My Scottish deerhound efficiently bumps the covers off my feet, exposing them to chill air. I peer at the clock. It’s 5:20 am, and she needs to go outside. I stumble down the stairs to let her outside and sit inside, on the second-from-the-bottom step, where it’s warm. Luckily, she is quick about her business, and I’m back in my warm nest by 5:24. A delicious hour just to be before it’s time to get up.
I’m aware of my husband’s breathing, the heavy sound of deep sleep. My own breath is softer, in-out, in-out. The rain patters, quiet and steady on the roof—a different rhythm, and a syncopating companion in the pre-dawn. Thoughts natter—background brain activity—but they require no attention, and so do not come into focus. I would enjoy remaining just like this for the hour, but the body drifts back into sleepy oblivion.
Time seemingly passes. Native awareness emerges, wakeful. Awareness, unburdened by the motion of “me,” without name or form. For a brief time, there is no identification. Then the earth suit slips back on, familiar, but there’s a mild sense of “oh, must we?” Then once again, “Amrita” lies in bed, aware of weight on the mattress, quiet breathing, the mild aches of a sixty-five-year-old. Embodiment, once again.

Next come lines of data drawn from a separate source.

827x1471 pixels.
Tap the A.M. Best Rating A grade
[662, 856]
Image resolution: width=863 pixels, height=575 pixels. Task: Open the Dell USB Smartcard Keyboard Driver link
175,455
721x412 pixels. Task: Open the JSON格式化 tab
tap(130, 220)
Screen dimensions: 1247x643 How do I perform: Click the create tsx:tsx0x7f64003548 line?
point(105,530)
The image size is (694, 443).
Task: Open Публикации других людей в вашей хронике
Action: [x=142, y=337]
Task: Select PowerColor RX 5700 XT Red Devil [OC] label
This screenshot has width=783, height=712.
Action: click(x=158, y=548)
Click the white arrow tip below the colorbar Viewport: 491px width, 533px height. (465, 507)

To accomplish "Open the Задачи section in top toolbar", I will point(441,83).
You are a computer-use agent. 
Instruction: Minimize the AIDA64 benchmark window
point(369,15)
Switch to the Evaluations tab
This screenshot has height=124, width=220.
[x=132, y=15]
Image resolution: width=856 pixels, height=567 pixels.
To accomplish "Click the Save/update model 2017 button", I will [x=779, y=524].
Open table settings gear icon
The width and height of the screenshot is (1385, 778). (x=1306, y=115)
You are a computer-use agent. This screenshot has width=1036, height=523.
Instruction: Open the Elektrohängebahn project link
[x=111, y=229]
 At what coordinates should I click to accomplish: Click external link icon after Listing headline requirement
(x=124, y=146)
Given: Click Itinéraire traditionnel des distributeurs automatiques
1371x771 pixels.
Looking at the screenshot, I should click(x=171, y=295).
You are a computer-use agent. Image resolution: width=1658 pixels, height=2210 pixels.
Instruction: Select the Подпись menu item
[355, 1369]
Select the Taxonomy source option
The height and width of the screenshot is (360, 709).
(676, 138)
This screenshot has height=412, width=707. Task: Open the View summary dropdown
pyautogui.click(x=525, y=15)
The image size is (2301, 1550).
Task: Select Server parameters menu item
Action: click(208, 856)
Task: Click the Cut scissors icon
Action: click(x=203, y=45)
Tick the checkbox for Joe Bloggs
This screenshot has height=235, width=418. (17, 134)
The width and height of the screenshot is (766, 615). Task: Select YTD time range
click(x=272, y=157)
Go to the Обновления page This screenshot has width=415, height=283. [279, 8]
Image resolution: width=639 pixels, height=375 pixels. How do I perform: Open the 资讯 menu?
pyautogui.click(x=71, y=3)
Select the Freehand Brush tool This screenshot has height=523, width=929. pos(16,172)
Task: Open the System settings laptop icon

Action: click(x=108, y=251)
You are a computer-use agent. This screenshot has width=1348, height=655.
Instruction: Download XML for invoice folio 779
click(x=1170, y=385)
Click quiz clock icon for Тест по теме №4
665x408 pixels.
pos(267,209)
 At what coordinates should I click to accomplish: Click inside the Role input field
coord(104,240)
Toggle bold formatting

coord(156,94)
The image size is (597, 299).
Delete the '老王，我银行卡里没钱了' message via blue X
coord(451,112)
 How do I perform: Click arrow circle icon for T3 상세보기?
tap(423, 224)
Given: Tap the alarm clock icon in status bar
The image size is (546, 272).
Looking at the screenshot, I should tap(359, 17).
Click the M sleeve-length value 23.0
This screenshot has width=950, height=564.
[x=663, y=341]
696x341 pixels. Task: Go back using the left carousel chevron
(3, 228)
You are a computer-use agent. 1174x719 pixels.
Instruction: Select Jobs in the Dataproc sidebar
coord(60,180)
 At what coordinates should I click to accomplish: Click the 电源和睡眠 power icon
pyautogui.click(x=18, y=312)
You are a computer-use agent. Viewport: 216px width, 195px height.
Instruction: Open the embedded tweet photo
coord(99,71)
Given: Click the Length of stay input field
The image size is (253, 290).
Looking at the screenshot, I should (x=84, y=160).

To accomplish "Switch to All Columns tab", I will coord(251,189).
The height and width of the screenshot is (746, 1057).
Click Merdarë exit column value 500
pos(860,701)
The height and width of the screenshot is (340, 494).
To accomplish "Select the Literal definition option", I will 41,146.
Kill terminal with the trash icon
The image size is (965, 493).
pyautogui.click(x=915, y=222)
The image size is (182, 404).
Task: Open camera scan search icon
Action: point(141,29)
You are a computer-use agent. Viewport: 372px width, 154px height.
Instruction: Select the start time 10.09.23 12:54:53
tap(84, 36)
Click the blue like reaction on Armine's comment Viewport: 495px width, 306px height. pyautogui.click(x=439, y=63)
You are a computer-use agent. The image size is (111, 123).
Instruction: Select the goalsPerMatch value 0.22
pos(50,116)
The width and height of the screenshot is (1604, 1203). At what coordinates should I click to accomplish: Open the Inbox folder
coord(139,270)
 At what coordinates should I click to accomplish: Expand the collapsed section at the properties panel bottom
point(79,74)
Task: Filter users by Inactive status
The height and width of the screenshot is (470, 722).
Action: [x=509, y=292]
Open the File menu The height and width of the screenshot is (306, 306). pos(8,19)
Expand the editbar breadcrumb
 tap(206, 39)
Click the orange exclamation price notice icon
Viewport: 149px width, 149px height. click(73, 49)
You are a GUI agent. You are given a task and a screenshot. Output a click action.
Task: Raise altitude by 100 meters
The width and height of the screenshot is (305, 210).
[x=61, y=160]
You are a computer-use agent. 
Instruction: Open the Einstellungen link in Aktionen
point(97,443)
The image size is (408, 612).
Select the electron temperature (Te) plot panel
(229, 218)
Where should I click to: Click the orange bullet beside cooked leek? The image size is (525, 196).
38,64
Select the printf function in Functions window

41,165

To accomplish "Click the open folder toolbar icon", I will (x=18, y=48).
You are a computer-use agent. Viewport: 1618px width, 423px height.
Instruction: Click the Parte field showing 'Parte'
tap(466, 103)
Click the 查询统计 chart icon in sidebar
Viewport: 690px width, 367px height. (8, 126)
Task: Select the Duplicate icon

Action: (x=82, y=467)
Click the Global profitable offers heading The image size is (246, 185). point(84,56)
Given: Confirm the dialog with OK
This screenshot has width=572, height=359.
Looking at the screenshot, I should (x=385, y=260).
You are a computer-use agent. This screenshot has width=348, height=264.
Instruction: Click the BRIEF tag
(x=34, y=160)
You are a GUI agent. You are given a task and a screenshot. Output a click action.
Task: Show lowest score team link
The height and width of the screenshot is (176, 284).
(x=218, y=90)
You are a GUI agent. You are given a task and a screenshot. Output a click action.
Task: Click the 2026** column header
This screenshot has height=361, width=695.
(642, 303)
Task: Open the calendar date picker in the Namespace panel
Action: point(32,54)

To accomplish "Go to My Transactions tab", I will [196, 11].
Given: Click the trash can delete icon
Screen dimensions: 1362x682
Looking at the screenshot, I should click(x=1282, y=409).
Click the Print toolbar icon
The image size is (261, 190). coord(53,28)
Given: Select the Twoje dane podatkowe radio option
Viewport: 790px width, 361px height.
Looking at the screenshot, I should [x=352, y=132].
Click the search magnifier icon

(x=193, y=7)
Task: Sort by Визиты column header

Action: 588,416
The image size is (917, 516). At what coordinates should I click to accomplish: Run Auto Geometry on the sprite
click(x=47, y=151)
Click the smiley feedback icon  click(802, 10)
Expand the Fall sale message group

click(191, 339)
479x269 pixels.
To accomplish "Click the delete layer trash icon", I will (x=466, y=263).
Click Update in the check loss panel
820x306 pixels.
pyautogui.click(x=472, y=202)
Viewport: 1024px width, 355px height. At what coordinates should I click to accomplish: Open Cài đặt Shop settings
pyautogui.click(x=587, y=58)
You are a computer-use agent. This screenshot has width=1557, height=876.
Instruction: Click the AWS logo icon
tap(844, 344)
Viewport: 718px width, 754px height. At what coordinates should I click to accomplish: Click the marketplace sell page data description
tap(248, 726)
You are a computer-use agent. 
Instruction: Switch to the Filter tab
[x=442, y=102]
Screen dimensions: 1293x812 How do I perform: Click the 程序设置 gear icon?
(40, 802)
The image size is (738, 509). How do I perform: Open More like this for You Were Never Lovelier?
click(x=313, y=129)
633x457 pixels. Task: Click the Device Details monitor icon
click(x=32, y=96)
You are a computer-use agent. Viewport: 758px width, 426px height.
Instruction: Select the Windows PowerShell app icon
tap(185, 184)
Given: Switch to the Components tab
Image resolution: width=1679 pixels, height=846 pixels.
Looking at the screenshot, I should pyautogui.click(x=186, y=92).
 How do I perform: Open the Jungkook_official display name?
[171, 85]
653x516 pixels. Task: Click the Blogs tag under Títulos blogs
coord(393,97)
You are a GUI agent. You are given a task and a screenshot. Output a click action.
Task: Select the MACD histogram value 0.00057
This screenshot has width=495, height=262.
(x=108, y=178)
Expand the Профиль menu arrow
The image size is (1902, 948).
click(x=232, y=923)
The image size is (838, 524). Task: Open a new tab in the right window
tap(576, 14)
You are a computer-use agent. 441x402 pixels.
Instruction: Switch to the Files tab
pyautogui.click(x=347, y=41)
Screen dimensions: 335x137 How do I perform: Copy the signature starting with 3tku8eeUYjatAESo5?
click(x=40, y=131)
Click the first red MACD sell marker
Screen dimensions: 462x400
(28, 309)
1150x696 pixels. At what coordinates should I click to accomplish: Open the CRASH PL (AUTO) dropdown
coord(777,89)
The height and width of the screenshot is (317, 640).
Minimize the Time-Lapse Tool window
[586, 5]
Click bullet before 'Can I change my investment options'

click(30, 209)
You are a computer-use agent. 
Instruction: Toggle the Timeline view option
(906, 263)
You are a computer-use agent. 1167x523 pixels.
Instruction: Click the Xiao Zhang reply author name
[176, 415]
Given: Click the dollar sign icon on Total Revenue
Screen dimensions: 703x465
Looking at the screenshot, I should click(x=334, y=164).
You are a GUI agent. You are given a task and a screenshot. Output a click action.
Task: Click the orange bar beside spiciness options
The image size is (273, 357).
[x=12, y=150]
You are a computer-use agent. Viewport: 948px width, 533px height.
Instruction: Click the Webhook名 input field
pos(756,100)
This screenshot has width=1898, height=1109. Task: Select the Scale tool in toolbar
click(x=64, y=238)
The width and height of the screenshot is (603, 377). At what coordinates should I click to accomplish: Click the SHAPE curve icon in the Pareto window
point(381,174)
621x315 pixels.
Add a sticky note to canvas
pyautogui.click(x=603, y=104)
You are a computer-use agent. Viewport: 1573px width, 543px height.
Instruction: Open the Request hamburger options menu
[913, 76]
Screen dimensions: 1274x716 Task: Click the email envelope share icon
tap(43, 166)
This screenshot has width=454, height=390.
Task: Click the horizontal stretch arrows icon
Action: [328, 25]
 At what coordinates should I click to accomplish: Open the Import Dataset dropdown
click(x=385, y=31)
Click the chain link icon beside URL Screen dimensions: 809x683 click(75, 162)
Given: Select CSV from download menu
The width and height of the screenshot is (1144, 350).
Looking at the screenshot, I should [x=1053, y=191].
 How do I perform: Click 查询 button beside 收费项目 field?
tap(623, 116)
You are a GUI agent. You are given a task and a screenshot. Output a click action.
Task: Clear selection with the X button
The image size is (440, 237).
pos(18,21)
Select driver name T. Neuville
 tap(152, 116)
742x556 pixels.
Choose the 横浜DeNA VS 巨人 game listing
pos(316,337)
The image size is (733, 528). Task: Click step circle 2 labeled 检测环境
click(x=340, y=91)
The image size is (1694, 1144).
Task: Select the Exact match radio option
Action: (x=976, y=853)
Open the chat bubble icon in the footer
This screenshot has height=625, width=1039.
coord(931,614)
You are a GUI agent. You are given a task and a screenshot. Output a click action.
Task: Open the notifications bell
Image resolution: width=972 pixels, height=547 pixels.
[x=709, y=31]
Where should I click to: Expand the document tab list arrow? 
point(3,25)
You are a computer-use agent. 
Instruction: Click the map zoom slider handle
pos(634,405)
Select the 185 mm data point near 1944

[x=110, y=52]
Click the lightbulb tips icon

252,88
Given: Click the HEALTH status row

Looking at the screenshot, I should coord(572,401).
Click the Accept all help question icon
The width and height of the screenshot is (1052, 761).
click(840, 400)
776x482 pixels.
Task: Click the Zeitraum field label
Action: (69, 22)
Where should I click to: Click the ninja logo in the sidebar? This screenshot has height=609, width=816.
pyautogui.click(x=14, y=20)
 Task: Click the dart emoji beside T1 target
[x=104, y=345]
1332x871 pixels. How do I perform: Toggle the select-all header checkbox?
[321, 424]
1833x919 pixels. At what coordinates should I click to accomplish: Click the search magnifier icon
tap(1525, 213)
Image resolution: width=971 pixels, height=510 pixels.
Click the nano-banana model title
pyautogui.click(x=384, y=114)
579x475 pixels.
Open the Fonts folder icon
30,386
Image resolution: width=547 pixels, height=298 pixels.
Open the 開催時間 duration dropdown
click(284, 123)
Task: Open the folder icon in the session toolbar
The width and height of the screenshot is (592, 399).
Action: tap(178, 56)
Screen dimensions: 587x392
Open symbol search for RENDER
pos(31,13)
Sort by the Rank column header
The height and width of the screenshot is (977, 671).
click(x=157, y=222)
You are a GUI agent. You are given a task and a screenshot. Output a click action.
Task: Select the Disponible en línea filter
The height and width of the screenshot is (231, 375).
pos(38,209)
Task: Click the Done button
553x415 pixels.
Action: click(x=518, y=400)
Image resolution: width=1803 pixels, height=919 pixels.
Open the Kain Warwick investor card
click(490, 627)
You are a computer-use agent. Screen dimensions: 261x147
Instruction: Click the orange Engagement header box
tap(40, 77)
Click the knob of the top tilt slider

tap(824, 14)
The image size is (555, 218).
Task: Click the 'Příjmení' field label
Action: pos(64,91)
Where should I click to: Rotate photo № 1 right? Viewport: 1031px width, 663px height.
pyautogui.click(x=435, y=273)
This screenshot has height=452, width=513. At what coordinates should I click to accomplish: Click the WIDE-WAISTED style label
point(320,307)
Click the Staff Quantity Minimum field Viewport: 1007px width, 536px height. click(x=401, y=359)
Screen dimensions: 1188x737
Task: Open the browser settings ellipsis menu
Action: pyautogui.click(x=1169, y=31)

It is only in the early morning that there is the experience of awareness with neither a body nor identification. During the day there may be periods of not identifying, but the sensations of the body generally remain. At night, the transition from awake to asleep occurs so quickly that there is not time for the sense of awareness without a body.
I find that morning time precious. There is no way I can recreate it, or make it come. It happens all on its own, always unexpected, always welcome.